Exercise data =
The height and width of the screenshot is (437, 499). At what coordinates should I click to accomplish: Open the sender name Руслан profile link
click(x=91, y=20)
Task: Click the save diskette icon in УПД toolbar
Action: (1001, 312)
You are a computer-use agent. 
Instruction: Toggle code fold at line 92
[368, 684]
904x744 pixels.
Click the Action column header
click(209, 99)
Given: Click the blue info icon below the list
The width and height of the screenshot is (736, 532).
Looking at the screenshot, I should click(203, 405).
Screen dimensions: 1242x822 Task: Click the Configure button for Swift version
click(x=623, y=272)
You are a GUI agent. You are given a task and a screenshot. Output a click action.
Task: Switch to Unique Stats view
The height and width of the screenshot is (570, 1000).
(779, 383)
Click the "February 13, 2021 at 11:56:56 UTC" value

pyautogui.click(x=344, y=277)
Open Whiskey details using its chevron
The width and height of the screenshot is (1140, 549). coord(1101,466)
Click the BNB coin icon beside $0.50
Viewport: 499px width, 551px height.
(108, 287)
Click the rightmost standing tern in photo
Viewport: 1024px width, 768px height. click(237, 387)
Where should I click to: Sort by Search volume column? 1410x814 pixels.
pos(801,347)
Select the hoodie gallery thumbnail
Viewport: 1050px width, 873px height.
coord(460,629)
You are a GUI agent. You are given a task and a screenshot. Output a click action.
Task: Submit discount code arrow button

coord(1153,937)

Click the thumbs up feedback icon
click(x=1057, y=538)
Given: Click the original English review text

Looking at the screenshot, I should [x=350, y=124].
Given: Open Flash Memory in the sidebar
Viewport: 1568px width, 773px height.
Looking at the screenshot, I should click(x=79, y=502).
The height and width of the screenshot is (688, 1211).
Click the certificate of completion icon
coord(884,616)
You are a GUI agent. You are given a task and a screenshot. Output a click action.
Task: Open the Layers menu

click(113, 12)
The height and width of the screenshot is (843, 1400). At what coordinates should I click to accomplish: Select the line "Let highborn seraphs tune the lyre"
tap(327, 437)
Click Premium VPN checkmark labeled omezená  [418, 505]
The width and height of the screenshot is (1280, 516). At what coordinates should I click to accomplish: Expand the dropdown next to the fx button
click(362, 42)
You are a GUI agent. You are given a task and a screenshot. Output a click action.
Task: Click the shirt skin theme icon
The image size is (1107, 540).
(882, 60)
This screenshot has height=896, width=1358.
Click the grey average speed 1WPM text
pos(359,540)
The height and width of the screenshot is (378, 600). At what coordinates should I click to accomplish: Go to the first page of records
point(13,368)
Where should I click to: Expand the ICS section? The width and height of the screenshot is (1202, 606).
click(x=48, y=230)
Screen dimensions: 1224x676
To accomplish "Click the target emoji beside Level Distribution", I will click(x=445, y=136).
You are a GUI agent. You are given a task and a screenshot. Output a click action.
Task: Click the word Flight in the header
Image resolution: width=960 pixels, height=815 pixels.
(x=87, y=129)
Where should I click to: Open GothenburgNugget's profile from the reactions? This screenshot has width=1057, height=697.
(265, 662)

What the task asks = The answer must be a single number: the count of lines in the data that include the word "beside".

Solution below = 2